「見逃し」か「限界」か
監査への「期待ギャップ」という問題

 しかし、ここで私たちが冷静に考えなければならないのは、「監査法人が見逃した」という批判が果たして正当かどうかということです。

 監査における「重要性」とは、「投資家や株主に重要な影響を与えるかどうか」という観点で判断されるものです。今回のケースを振り返ってみましょう。KDDIの株価は急落し、投資家に甚大な影響を与えました。その意味では、売上高の1.3%であっても「重要な影響」を与えたことは紛れもない事実です。
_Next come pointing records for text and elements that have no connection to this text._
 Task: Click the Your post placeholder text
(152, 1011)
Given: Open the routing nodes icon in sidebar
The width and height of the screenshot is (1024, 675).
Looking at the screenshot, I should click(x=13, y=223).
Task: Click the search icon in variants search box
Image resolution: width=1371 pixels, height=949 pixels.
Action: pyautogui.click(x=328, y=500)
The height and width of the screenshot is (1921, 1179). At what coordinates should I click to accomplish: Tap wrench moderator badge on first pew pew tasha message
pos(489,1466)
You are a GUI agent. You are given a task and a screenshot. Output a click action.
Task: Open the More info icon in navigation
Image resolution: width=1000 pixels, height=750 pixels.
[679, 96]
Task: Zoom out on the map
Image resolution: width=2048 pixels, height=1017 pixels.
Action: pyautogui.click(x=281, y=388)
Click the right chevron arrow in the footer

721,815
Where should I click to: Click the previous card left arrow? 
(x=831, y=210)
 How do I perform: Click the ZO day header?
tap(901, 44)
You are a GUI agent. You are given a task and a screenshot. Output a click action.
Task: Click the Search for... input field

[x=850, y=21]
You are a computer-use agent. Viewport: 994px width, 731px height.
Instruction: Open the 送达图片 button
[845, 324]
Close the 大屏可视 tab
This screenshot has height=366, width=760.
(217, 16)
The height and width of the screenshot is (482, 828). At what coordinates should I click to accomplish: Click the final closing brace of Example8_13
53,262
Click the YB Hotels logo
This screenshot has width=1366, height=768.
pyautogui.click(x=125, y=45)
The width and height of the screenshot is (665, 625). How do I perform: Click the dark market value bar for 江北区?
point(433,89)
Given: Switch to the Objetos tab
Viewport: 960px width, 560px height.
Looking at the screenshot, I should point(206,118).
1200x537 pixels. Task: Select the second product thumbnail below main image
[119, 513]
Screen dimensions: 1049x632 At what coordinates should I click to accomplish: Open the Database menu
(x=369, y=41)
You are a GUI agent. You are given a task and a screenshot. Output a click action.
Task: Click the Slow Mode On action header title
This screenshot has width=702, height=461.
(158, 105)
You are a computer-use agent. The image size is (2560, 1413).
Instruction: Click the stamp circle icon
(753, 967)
 ならば「もっと厳しく見るべきだった」という声は、至極もっともに聞こえます。

 しかし一方で、監査法人のリソースには限りがあります。5.9兆円という巨大な売り上げの中から、書類上は何の異常もない1.3%の取引を「怪しい」と見抜くことは、現実問題として極めて困難です。仮に全ての取引に対して成果物の実在性まで確認しようとすれば、監査報酬は天文学的な金額に膨れ上がり、そのコストは最終的に株主が負担することになります。

 ここに「期待ギャップ」と呼ばれる根深い問題があります。

 世間は「監査法人がチェックしているのだから不正は見つかるはず」と期待する。しかし監査の現実は、重要性の基準に基づく「合理的な保証」であり、「全ての不正を発見する」ことを約束するものではない。

 このギャップが、不正が発覚するたびに監査法人への批判として噴き出すのです。

循環取引を止めるために
AIが変える監査の未来

 循環取引は、何十年も前から繰り返されてきた「古典的」な不正手口です。昨年のオルツ、そして今回のKDDI子会社。お金が実際に動き、書類も完璧に揃っているからこそ発見が難しく、一度始まると雪だるま式に金額が膨らんでいく……。いくつもの監査法人を欺き続けてきたこの手口を、そろそろ本気で食い止めなければなりません。

 そのために必要なのは、取引の「成果物の実在性」と「対価の妥当性」にまで踏み込む監査です。広告代理事業であれば、「本当にその広告は掲載されたのか」「その広告料は市場相場と照らして妥当か」まで確認する。しかしこれは人手でやろうとすれば、膨大なコストと時間がかかります。